#' @export
#'
#' @title eoar - Evidence of Absence Regression model estimation.
#'
#' @description An EoAR model
#' consists of a log-linear model for lambda, the mean number of search
#' targets per "cell", where
#' "cell" is a measured experimental unit such as a turbine, season, year, etc.
#' Inputs include
#' information about the number of targets found (\code{Y}) and the
#' g-values (=probatility of
#' discovery) at all
#' searched sites. The method is Bayesian and allows either uniform
#' or informed priors for lambda.
#' Estimation is performed in JAGS.
#'
#' @param lambda A model formula for the lambda parameters of EoAR.
#' This formulat has the form \code{Y ~ X1 + X2} + etc. (exactly like \code{\link{lm}}).
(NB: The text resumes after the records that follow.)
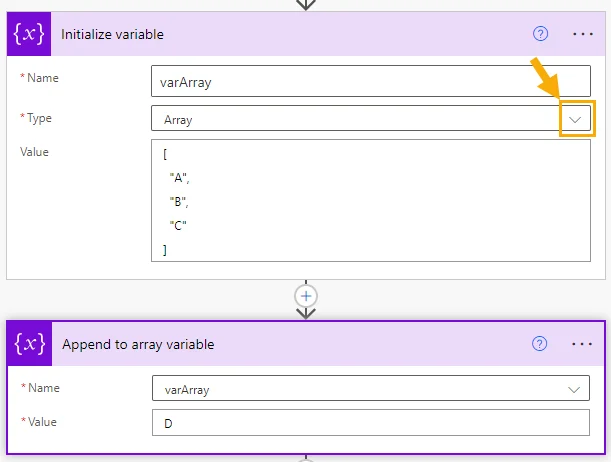Click the arrow connector above Initialize variable
The height and width of the screenshot is (462, 611).
tap(306, 4)
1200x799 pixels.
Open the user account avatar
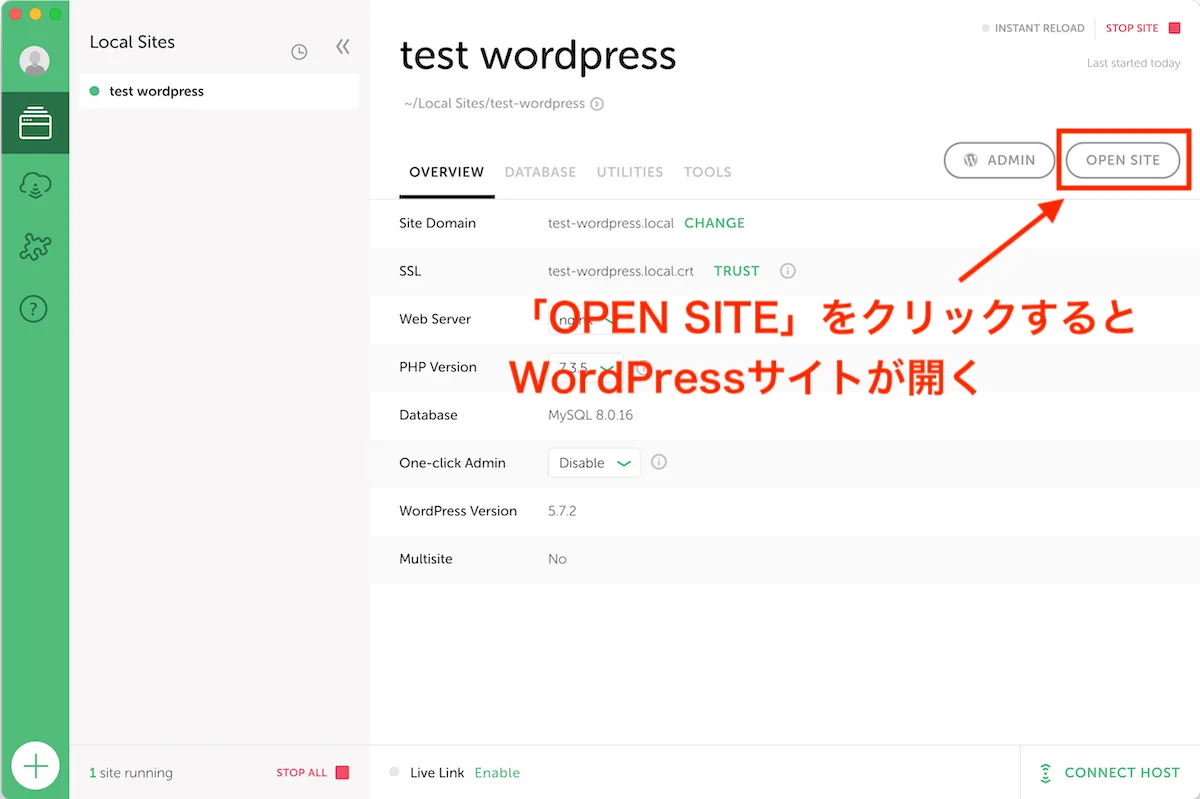tap(35, 61)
#' Here, \code{Y} is a vector containing number of carcasses found, one element per "cell".
#' For example, if
#' multiple sites are searched in a single season, elements of Y should be the number
#' of targets found at each site. If multiple sites are searched during multiple seasons,
#' \code{Y} should contain the number of targets found at each site X season
#' combination. Length
#' of \code{Y} is number of sites times number of seasons, assuming no missing. Covariate
#' vectors (or matricies) \code{X1} etc. must have the same length as \code{Y} and
#' can be anything that \code{formula} handles (e.g., factors, interactions,
#' \code{I(x^2)}, etc.)
#'
#' @param beta.params A data frame containing, at a minimum, two columns named \code{$alpha}
#' and \code{$beta}.
#' These are the alpha and beta parameters of a Beta distribution that determine the g-values
#' in each "cell".
#' Length of \code{$alpha} and \code{$beta} is either one, in which case g is assumed constant
#' over "cells",
#' or one element per "cell".
#'
#' @param data An optional data frame, list or environment
#' (or object coercible by \code{as.data.frame} to a data frame)
#' containing all variables in the model. If variables are not found in data,
#' the variables are taken from environment(formula), typically the
#' environment from which \code{eoar} is called.
#'
#' @param offset An optional offset term(s) for the linear part of the model.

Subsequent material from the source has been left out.